As a songwriter, Richard has had great success over his long career. Writing with or for artists like Kenny Loggins, Pointer Sisters, Celine Dion, Josh Groban, Dionne Warwick, Chaka Khan to name just a few. In 1994, while recording the album “Meanwhile” with 3rd Matinee collaborator Patrick Leonard, Warner Bros asked them to write a song for a film called With Honors. Patrick and Richard came up with the melody and basic structure of the song very quickly and on the hour-long drive home Richard conceived the title and part of the lyric. Warner Bros was looking for an artist to sing it and Madonna was the obvious choice since she was signed to WB and she had previous success with Patrick as her producer on many of her biggest hits. The three spent several days in the studio where Madonna contributed much of the lyric and the song went on to become a #1 hit. Here Richard performs his scaled-down interpretation.

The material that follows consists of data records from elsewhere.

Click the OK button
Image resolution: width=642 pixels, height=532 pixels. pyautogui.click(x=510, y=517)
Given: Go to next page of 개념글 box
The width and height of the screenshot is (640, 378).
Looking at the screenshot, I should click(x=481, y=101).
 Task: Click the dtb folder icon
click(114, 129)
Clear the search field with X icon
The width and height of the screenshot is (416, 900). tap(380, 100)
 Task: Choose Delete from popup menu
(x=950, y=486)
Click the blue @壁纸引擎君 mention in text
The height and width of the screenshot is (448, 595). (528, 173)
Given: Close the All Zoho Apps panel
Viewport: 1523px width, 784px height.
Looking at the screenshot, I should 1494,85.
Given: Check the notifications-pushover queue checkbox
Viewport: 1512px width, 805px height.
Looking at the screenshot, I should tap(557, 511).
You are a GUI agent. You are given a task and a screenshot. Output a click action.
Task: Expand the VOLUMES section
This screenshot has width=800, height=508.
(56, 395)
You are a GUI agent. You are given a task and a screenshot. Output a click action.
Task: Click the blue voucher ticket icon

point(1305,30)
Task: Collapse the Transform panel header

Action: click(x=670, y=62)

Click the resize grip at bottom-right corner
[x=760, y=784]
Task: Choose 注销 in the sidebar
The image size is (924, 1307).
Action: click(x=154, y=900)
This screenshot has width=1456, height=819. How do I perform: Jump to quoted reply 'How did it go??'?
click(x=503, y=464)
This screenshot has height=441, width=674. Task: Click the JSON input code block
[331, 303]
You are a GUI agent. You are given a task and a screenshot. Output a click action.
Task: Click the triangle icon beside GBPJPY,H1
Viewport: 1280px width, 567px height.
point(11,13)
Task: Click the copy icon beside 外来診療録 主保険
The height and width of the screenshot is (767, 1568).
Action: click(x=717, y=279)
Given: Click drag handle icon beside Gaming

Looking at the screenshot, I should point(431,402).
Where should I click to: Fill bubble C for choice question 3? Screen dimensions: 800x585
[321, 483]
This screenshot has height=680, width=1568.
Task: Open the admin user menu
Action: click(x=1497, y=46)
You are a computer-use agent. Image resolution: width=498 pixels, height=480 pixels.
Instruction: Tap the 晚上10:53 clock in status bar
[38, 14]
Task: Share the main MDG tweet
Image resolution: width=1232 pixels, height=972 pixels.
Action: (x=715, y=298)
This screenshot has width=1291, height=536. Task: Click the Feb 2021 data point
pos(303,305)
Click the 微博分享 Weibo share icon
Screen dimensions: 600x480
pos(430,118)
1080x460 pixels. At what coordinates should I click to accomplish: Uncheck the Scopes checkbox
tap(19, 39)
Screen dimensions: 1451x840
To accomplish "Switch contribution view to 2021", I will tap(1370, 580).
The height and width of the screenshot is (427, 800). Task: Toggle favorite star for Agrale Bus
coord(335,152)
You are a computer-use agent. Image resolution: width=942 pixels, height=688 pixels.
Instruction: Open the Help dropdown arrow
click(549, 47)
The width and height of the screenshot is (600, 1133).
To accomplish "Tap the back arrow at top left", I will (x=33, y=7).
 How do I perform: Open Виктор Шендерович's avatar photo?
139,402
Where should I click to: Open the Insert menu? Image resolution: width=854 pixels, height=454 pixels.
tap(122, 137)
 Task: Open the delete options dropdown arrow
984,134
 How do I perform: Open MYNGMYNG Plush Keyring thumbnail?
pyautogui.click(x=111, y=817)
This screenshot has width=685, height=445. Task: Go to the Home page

Back in the mid-80’s when Mr. Mister wrote and recorded what would be their 2nd massive #1 hit, Kyrie, new innovations in keyboard technology allowed musicians to use sequential synthesizers to program things that were virtually impossible to actually play. This fascination can be heard in the staccato bass line which plays throughout the song. It wasn’t until the song had been mixed and released that the boys realized they had a problem; how to perform it live.
Since the song relies on this ‘trickery’, the question becomes, can a stripped-down version work? Here Richard tests that theory with an acoustic guitar only.